_ABOUT THIS TASK:_
Reproduce exactly the entries from the "Task: Click the www.Vakance.lv header logo" line to the end. Skip all pictures.
----
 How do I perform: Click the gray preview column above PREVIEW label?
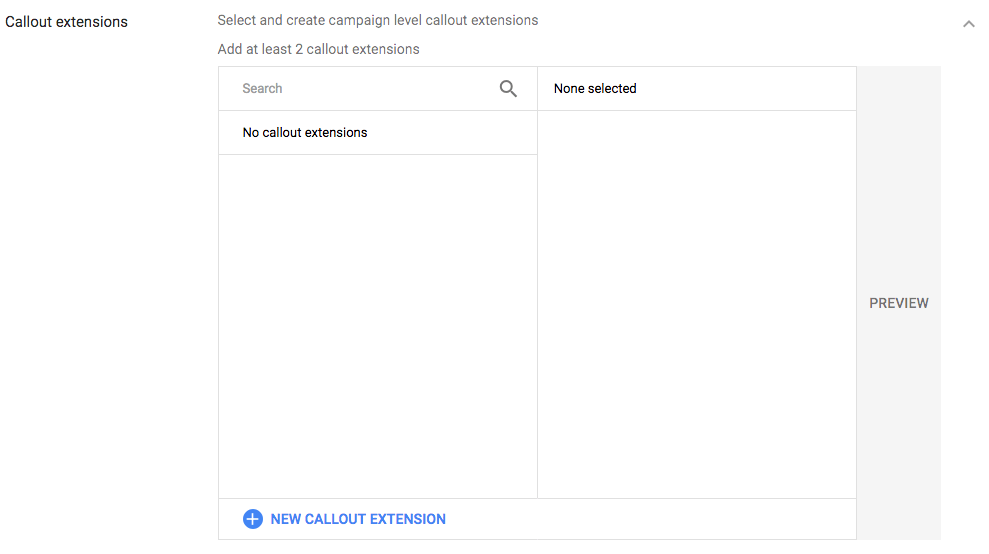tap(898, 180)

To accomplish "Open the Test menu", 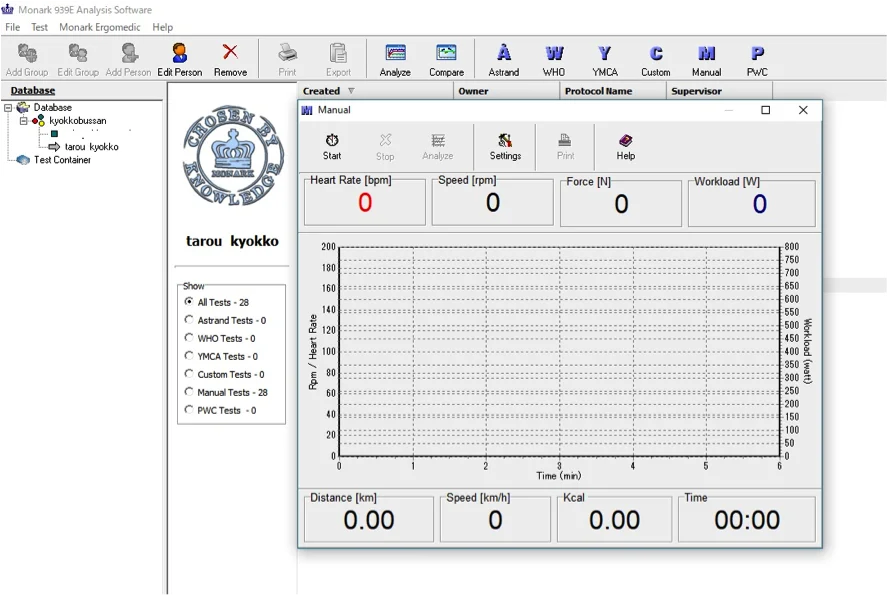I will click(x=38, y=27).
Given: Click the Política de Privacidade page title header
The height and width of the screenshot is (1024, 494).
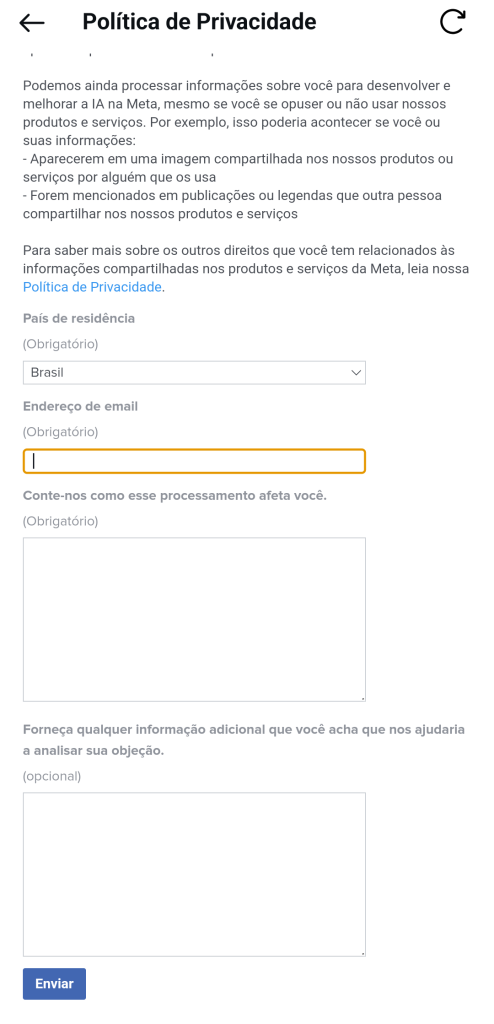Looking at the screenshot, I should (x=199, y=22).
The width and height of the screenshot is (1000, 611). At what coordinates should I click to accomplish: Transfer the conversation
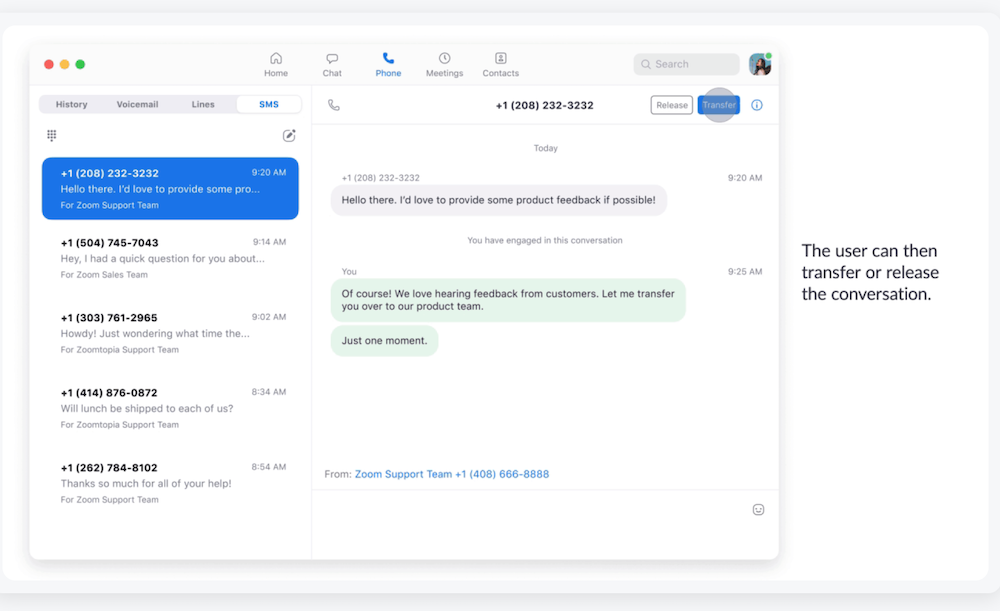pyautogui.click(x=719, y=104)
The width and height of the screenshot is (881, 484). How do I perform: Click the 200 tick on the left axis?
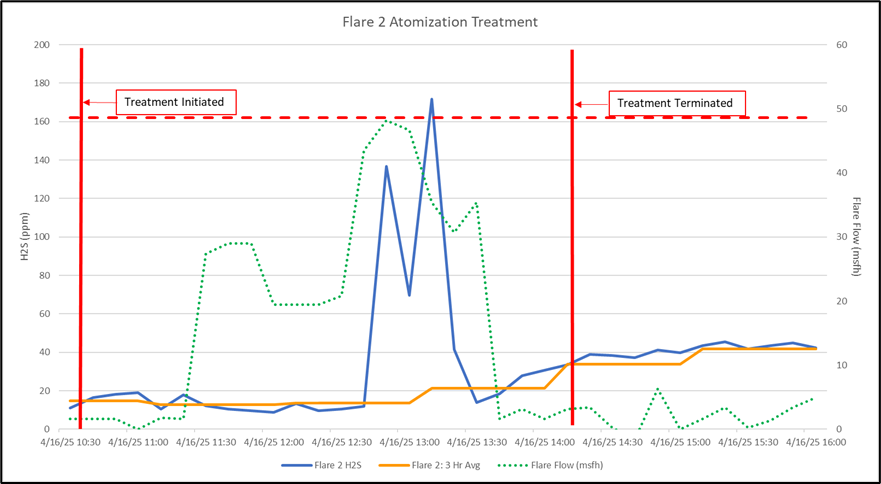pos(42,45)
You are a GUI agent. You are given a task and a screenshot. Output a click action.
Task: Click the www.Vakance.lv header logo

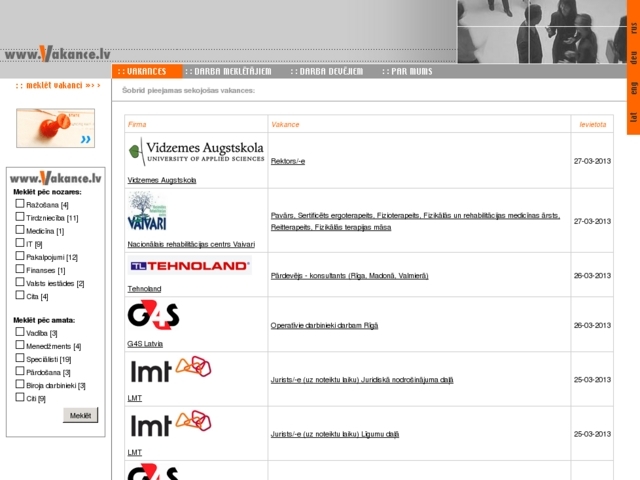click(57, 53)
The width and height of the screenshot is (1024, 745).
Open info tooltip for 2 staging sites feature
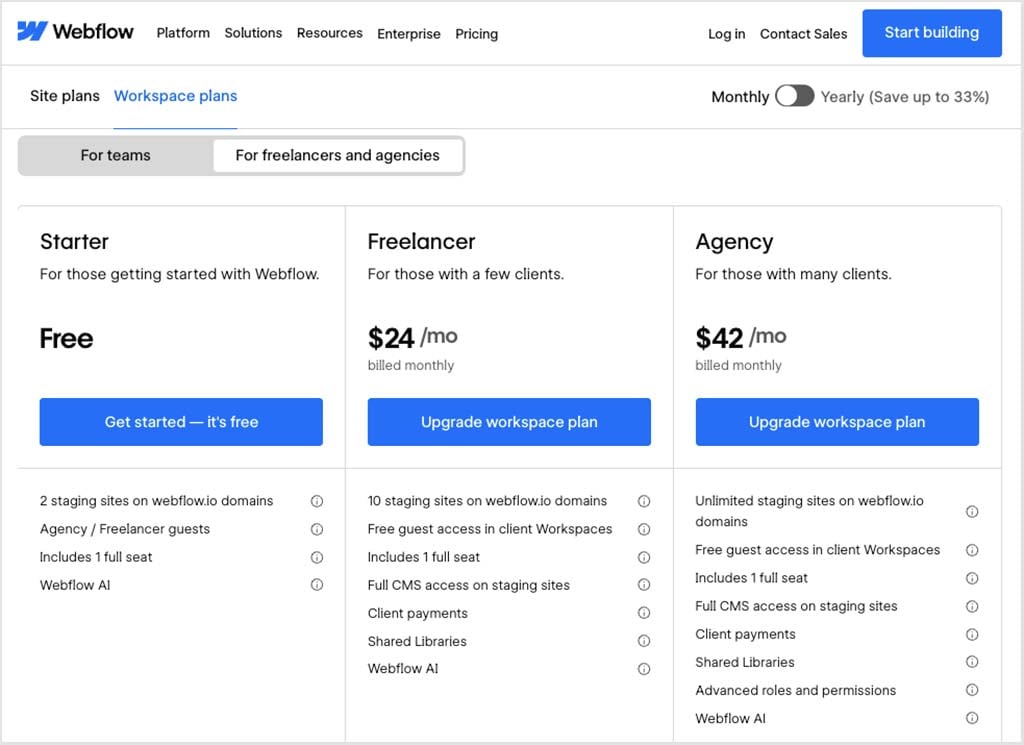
----
_ANSWER FOR THIS EXERCISE:_
Task: Click the www.Vakance.lv header logo

click(57, 53)
The width and height of the screenshot is (1024, 745).
Open info tooltip for 2 staging sites feature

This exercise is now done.